Task instructions: Restate the entries word for word, leaving nothing out.
★ ★ ★ ★ ★ ★ ★
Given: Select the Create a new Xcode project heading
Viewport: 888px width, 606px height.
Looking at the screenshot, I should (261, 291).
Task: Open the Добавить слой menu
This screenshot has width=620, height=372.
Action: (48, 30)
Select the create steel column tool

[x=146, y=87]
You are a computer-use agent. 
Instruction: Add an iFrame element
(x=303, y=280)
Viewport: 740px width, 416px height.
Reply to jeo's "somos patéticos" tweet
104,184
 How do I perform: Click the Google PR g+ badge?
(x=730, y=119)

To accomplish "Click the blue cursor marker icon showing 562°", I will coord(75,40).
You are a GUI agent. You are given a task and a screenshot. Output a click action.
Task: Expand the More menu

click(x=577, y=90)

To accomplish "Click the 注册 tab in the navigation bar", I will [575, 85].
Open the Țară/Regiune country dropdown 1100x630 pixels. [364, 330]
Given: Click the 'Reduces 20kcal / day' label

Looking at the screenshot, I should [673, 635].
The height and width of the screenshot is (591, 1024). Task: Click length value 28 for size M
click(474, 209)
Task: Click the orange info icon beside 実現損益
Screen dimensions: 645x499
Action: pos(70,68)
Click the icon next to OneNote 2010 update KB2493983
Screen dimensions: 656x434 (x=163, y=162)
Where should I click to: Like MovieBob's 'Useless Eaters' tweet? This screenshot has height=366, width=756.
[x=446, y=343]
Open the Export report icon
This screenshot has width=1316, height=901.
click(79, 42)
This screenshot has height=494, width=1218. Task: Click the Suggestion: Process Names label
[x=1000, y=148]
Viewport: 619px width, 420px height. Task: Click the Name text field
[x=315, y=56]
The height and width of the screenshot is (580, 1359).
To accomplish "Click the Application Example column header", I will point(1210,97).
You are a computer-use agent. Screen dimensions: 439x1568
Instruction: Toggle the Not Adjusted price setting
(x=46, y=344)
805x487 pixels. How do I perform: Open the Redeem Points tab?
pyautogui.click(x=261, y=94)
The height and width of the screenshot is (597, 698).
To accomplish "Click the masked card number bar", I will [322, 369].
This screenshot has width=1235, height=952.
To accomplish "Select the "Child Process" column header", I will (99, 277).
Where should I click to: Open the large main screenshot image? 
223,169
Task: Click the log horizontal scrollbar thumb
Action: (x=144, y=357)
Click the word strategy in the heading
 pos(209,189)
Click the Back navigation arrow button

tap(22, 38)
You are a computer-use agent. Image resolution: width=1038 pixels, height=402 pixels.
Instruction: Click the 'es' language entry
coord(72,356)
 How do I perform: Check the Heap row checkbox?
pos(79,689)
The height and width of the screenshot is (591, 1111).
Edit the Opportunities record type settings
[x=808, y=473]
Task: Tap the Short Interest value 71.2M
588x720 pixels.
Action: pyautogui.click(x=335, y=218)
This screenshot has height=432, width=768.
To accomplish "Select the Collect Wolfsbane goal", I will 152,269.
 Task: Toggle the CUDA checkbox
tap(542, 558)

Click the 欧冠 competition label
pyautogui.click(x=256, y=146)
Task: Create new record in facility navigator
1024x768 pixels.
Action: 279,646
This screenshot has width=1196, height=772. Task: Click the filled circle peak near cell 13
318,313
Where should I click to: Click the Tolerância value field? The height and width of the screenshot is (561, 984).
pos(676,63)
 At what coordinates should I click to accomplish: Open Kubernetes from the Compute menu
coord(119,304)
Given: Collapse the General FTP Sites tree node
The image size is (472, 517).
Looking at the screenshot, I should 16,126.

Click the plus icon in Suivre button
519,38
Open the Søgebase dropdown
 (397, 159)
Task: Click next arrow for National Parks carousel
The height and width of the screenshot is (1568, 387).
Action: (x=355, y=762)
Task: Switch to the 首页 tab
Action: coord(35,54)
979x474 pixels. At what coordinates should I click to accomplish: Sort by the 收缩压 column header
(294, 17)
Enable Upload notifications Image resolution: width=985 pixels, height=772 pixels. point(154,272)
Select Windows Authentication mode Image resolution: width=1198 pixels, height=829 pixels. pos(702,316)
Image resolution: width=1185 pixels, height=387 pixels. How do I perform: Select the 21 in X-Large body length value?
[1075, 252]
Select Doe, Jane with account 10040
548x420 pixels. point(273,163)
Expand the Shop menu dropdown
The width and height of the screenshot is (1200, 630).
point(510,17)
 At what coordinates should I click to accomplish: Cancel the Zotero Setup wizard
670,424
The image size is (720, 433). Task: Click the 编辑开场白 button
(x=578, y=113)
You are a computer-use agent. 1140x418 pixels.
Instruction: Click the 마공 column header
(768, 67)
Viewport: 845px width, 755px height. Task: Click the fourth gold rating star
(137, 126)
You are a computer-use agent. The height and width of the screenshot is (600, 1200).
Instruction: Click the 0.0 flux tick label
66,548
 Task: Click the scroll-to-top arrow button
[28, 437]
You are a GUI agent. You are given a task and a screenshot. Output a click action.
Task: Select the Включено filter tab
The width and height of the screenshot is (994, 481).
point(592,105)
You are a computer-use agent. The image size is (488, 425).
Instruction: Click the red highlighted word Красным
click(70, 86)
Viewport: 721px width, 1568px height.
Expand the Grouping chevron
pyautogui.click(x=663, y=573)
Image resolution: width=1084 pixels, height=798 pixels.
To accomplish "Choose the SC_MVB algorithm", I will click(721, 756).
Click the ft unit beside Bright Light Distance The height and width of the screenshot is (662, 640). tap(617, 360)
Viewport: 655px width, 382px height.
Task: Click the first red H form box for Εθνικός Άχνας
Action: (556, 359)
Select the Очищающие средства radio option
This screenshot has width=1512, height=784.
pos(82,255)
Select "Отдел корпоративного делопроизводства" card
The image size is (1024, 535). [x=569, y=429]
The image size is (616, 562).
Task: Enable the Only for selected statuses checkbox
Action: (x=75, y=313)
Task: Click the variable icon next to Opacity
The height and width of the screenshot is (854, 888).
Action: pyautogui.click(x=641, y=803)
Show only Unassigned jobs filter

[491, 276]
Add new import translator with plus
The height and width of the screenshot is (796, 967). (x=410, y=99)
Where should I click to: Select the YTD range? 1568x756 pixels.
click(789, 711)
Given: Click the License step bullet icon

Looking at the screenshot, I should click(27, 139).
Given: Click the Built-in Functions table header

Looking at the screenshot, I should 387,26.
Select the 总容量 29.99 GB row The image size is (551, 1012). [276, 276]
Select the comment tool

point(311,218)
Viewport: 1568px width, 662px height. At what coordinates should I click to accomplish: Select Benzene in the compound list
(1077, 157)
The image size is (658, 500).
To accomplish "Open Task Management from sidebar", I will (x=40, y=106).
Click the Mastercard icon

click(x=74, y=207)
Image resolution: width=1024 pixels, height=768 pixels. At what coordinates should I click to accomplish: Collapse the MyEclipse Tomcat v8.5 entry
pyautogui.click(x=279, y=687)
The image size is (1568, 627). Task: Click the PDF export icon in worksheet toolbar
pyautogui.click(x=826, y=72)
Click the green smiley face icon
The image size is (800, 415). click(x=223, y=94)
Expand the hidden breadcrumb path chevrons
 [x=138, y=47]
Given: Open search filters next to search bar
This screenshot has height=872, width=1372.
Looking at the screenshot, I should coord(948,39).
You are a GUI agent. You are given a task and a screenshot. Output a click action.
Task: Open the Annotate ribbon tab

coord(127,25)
★ ★ ★ ★ ★ ★ ★
Answer:
Given: Select the Create a new Xcode project heading
Viewport: 888px width, 606px height.
Looking at the screenshot, I should (261, 291).
Task: Open the Добавить слой menu
This screenshot has width=620, height=372.
Action: (48, 30)
Select the create steel column tool

[x=146, y=87]
You are a computer-use agent. 
Instruction: Add an iFrame element
(x=303, y=280)
Viewport: 740px width, 416px height.
Reply to jeo's "somos patéticos" tweet
104,184
 How do I perform: Click the Google PR g+ badge?
(x=730, y=119)

To accomplish "Click the blue cursor marker icon showing 562°", I will coord(75,40).
You are a GUI agent. You are given a task and a screenshot. Output a click action.
Task: Expand the More menu

click(x=577, y=90)

To accomplish "Click the 注册 tab in the navigation bar", I will [575, 85].
Open the Țară/Regiune country dropdown 1100x630 pixels. [364, 330]
Given: Click the 'Reduces 20kcal / day' label

Looking at the screenshot, I should [673, 635].
The height and width of the screenshot is (591, 1024). Task: Click length value 28 for size M
click(474, 209)
Task: Click the orange info icon beside 実現損益
Screen dimensions: 645x499
Action: pos(70,68)
Click the icon next to OneNote 2010 update KB2493983
Screen dimensions: 656x434 (x=163, y=162)
Where should I click to: Like MovieBob's 'Useless Eaters' tweet? This screenshot has height=366, width=756.
[x=446, y=343]
Open the Export report icon
This screenshot has width=1316, height=901.
click(79, 42)
This screenshot has height=494, width=1218. Task: Click the Suggestion: Process Names label
[x=1000, y=148]
Viewport: 619px width, 420px height. Task: Click the Name text field
[x=315, y=56]
The height and width of the screenshot is (580, 1359).
To accomplish "Click the Application Example column header", I will point(1210,97).
You are a computer-use agent. Screen dimensions: 439x1568
Instruction: Toggle the Not Adjusted price setting
(x=46, y=344)
805x487 pixels. How do I perform: Open the Redeem Points tab?
pyautogui.click(x=261, y=94)
The height and width of the screenshot is (597, 698).
To accomplish "Click the masked card number bar", I will [322, 369].
This screenshot has width=1235, height=952.
To accomplish "Select the "Child Process" column header", I will (99, 277).
Where should I click to: Open the large main screenshot image? 
223,169
Task: Click the log horizontal scrollbar thumb
Action: (x=144, y=357)
Click the word strategy in the heading
 pos(209,189)
Click the Back navigation arrow button

tap(22, 38)
You are a computer-use agent. Image resolution: width=1038 pixels, height=402 pixels.
Instruction: Click the 'es' language entry
coord(72,356)
 How do I perform: Check the Heap row checkbox?
pos(79,689)
The height and width of the screenshot is (591, 1111).
Edit the Opportunities record type settings
[x=808, y=473]
Task: Tap the Short Interest value 71.2M
588x720 pixels.
Action: pyautogui.click(x=335, y=218)
This screenshot has height=432, width=768.
To accomplish "Select the Collect Wolfsbane goal", I will 152,269.
 Task: Toggle the CUDA checkbox
tap(542, 558)

Click the 欧冠 competition label
pyautogui.click(x=256, y=146)
Task: Create new record in facility navigator
1024x768 pixels.
Action: 279,646
This screenshot has width=1196, height=772. Task: Click the filled circle peak near cell 13
318,313
Where should I click to: Click the Tolerância value field? The height and width of the screenshot is (561, 984).
pos(676,63)
 At what coordinates should I click to accomplish: Open Kubernetes from the Compute menu
coord(119,304)
Given: Collapse the General FTP Sites tree node
The image size is (472, 517).
Looking at the screenshot, I should 16,126.

Click the plus icon in Suivre button
519,38
Open the Søgebase dropdown
 (397, 159)
Task: Click next arrow for National Parks carousel
The height and width of the screenshot is (1568, 387).
Action: (x=355, y=762)
Task: Switch to the 首页 tab
Action: coord(35,54)
979x474 pixels. At what coordinates should I click to accomplish: Sort by the 收缩压 column header
(294, 17)
Enable Upload notifications Image resolution: width=985 pixels, height=772 pixels. point(154,272)
Select Windows Authentication mode Image resolution: width=1198 pixels, height=829 pixels. pos(702,316)
Image resolution: width=1185 pixels, height=387 pixels. How do I perform: Select the 21 in X-Large body length value?
[1075, 252]
Select Doe, Jane with account 10040
548x420 pixels. point(273,163)
Expand the Shop menu dropdown
The width and height of the screenshot is (1200, 630).
point(510,17)
 At what coordinates should I click to accomplish: Cancel the Zotero Setup wizard
670,424
The image size is (720, 433). Task: Click the 编辑开场白 button
(x=578, y=113)
You are a computer-use agent. 1140x418 pixels.
Instruction: Click the 마공 column header
(768, 67)
Viewport: 845px width, 755px height. Task: Click the fourth gold rating star
(137, 126)
You are a computer-use agent. The height and width of the screenshot is (600, 1200).
Instruction: Click the 0.0 flux tick label
66,548
 Task: Click the scroll-to-top arrow button
[28, 437]
You are a GUI agent. You are given a task and a screenshot. Output a click action.
Task: Select the Включено filter tab
The width and height of the screenshot is (994, 481).
point(592,105)
You are a computer-use agent. The image size is (488, 425).
Instruction: Click the red highlighted word Красным
click(70, 86)
Viewport: 721px width, 1568px height.
Expand the Grouping chevron
pyautogui.click(x=663, y=573)
Image resolution: width=1084 pixels, height=798 pixels.
To accomplish "Choose the SC_MVB algorithm", I will click(721, 756).
Click the ft unit beside Bright Light Distance The height and width of the screenshot is (662, 640). tap(617, 360)
Viewport: 655px width, 382px height.
Task: Click the first red H form box for Εθνικός Άχνας
Action: (556, 359)
Select the Очищающие средства radio option
This screenshot has width=1512, height=784.
pos(82,255)
Select "Отдел корпоративного делопроизводства" card
The image size is (1024, 535). [x=569, y=429]
The image size is (616, 562).
Task: Enable the Only for selected statuses checkbox
Action: (x=75, y=313)
Task: Click the variable icon next to Opacity
The height and width of the screenshot is (854, 888).
Action: pyautogui.click(x=641, y=803)
Show only Unassigned jobs filter

[491, 276]
Add new import translator with plus
The height and width of the screenshot is (796, 967). (x=410, y=99)
Where should I click to: Select the YTD range? 1568x756 pixels.
click(789, 711)
Given: Click the License step bullet icon

Looking at the screenshot, I should click(27, 139).
Given: Click the Built-in Functions table header

Looking at the screenshot, I should 387,26.
Select the 总容量 29.99 GB row The image size is (551, 1012). [276, 276]
Select the comment tool

point(311,218)
Viewport: 1568px width, 662px height. At what coordinates should I click to accomplish: Select Benzene in the compound list
(1077, 157)
The image size is (658, 500).
To accomplish "Open Task Management from sidebar", I will (x=40, y=106).
Click the Mastercard icon

click(x=74, y=207)
Image resolution: width=1024 pixels, height=768 pixels. At what coordinates should I click to accomplish: Collapse the MyEclipse Tomcat v8.5 entry
pyautogui.click(x=279, y=687)
The image size is (1568, 627). Task: Click the PDF export icon in worksheet toolbar
pyautogui.click(x=826, y=72)
Click the green smiley face icon
The image size is (800, 415). click(x=223, y=94)
Expand the hidden breadcrumb path chevrons
 [x=138, y=47]
Given: Open search filters next to search bar
This screenshot has height=872, width=1372.
Looking at the screenshot, I should coord(948,39).
You are a GUI agent. You are given a task and a screenshot. Output a click action.
Task: Open the Annotate ribbon tab

coord(127,25)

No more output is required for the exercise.